Тело на операционном столе вздрогнуло. Временный стимулятор – такой силы, что через пятнадцать – двадцать минут побочные электрохимические продукты убьют все клетки сердечной мышцы, – заставлял умершее сердце биться. Насыщенная кислородом искусственная кровь поступала в левое предсердие, туда, куда попадала бы настоящая кровь из легких, однократно проходила сквозь тело и вытекала через легочные артерии в слив. Ради пятнадцати минут нет смысла налаживать более трудоемкую циркуляцию. На полузатянувшиеся ножевые раны в животе и груди страшно было смотреть, алая влага сочилась из дренажных каналов на операционный стол, однако опасности это не представляло – в сто раз больше крови откачивалось каждую секунду сознательно. Никто не потрудился убрать хирургические личинки, и те продолжали работать, словно все идет своим чередом: жвалами сшивали и химически прижигали мелкие кровеносные сосуды, очищали и дезинфицировали раны, слепо тыкались, ища, где съесть омертвевшие ткани или кровяные сгустки.
Кровоснабжение мозга, безусловно важное, не могло, однако, повернуть вспять процесс разрушения. Собственно, оживить должны были миллиарды липосом – микроскопических капсул, заключенных в липидные мембраны и поступающих вместе с искусственной кровью. Один из протеинов мембраны открывает барьер между кровью и мозгом, позволяя липосомам проникать из мозговых капилляров в межневральное пространство, другие заставляют саму мембрану растворяться в клеточной оболочке первого подходящего нейрона на ее пути, вываливая туда целый биохимический комплекс, который тут же пробуждает клетку, расчищает молекулярные завалы, вызванные ишемическими нарушениями, предотвращает отрицательные последствия реоксигенации.
Другие липосомы предназначались для других клеток: мышечного волокна голосовых связок, челюстей, губ, языка; рецепторов внутреннего уха. Все они содержат химические вещества и ферменты сходного действия: проникнув в умирающую клетку, они заставляют ее собраться с силами для одного – последнего – рывка.
Оживление – не высшая ступень реанимации. Оживление допускается лишь в том случае, когда о спасении пациента речь уже не идет, когда исчерпаны все известные средства.
Судмедэксперт взглянула на монитор посреди тележки. По экрану бежали волны неустойчивых мозговых ритмов, дрожащие черточки показывали уровень откачиваемых из тела ядов и продуктов разложения. Луковский нетерпеливо шагнул вперед. Я за ним.
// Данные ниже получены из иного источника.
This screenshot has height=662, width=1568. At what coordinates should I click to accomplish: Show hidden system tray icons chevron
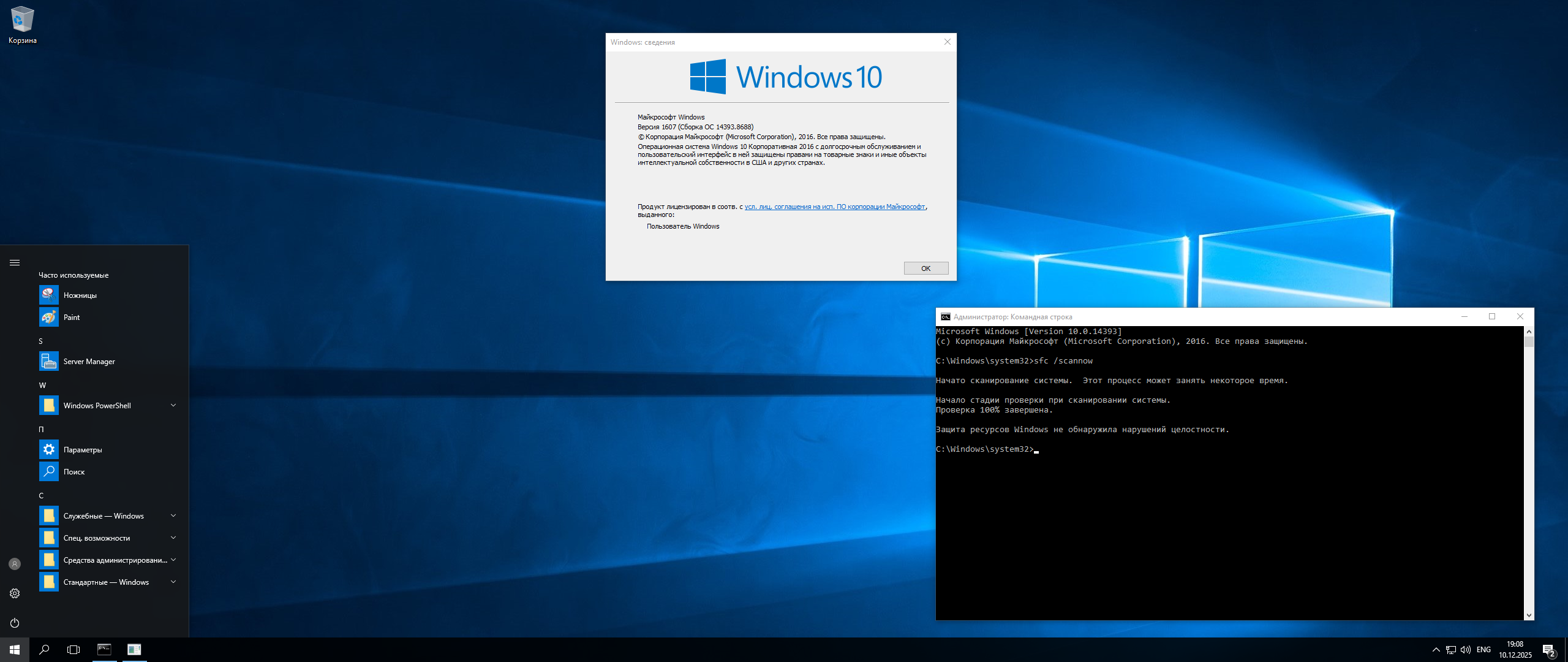click(1436, 650)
Помощник нажал кнопку на пульте. Убитый дернулся и отхаркнул кровь – частью еще свою, темную, загустевшую. Пики на экране выросли, потом вновь сгладились, стали более равномерными.
Луковский взял убитого за руку, стиснул ладонь. Это отдавало цинизмом, хотя, возможно, я неправ, и следователем двигало искреннее сострадание. Я взглянул на биоэтика. Сейчас надпись на майке гласила: «НАДЕЖНОСТЬ – ЭТО ТОВАР». Непонятно, рекламный лозунг или чье-то личное соображение.